Economia em alerta: não há neutralidade quando se agride a soberania

Os riscos assumidos por quem escolhe a guerra para mudar o poder na política e economia

Seria inevitável que algo como o desatino de uma guerra tão singular gerasse tantas incertezas nos horizontes econômicos. Só mesmo um exercício prático de autocracia, vindo de uma figura política controversa e imprevisível como Putin, para trazer de volta o inferno dantesco de um conflito bélico que põe sob ameaça o mundo.

Acontece que o tempo, aquele velho senhor da razão, parece conspirar contra os delírios putinianos. Muito embora essa expressão temporal possa fugir da ideia de brevidade que estaria na cabeça do lider russo, qualquer que seja esse tempo não hã como ignorar os estragos econômicos. Do desrespeito civilizatório decorrente da agressão à soberania ucraniana, até o momento em que a reação precípua de quase todo o mundo ficou representada pela contundência das sanções econômicas, a federação russa assumiu os riscos de quem escolhe a trincheira de guerra para esnobar seu poder político e econômico. 

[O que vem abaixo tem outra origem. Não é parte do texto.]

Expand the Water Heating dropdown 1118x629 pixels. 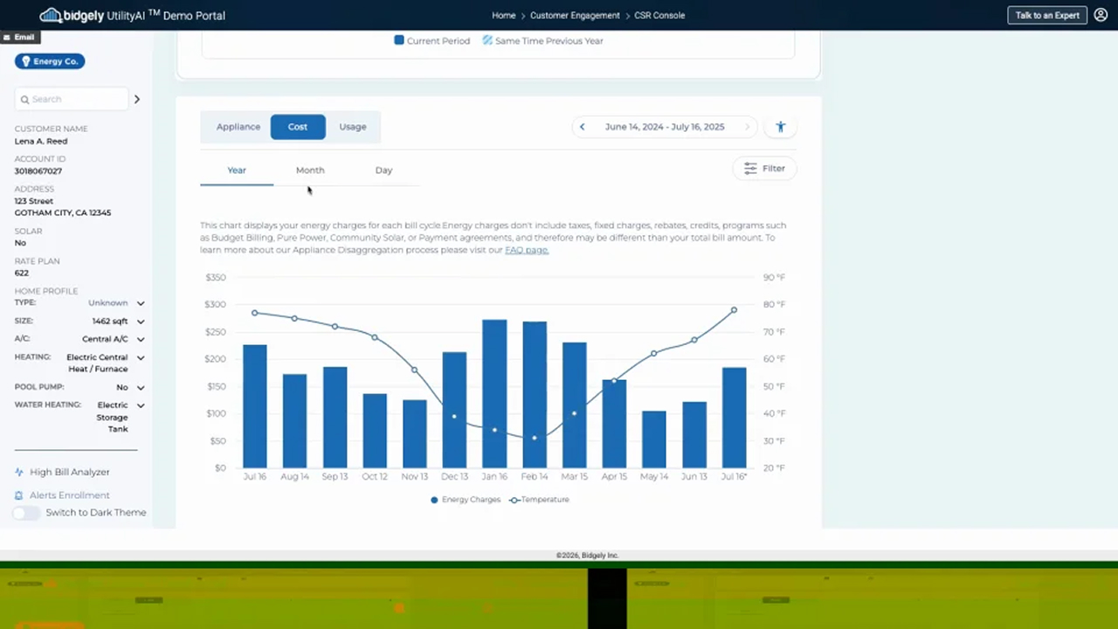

Quando aqui destaco a brevidade do tempo, creio que tenha lá algum nexo. Ê porque entendo que a arrogância putniana, em nome de uma Rússia mais forte nas armas de guerra do que nas econômicas, esperava por algo diferente, rendido à sua demonstração de supremacia. Essa aparente esperteza estratégica esbarrou em dois pontos surpreendentes: 

1) de que a pecha preconceituosa de despreparo de um "comediante", aliada a uma outra maliciosa de se lidar com "inimigos nazistas", não atingiu o alvo da derrubada de Vlodimir Zelenski; e

2) de que Putin não contava com o voluntarismo de inúmeros civis ucranianos, em defesa do seu chão.

A extensão desses efeitos reativos ficou ainda mais agravada com o consenso em torno das sanções econômicas. Tão logo anunciadas, o impacto foi algo devastador, na medida em que o isolamento econômico que se impôs à Rússia tem causado fortes consequências internas. No curtíssimo prazo, notam-se os efeitos sobre a desvalorização dos títulos e ações russas, a perda de poder monetário do rublo frente ao dólar e euro e a considerável elevação da taxa interna de juros. No primeiro caso, por exemplo, leve-se em conta que o estoque de reservas cambiais da Rússia está largamente amarrado àqueles papéis. Assim, todo esse "armamenro" poderá levar Putin a uma encruzilhada de direções preocupantes, tais como o agravamento das condições minimas de estabilidade na sua economia (que poderá levar seus adversários compatriotas às ruas) e o fiasco de assumir o ônus financeiro de uma guerra, cujo preço não é brinquedo. Detalhe: todo essa "disposição bélica" se dá ainda diante da resistência de uma pandemia, da qual se extrai um cenário econômico mundial de incertezas, pautado em cima de um ambiente de baixo crescimento e ameaças inflacionárias. 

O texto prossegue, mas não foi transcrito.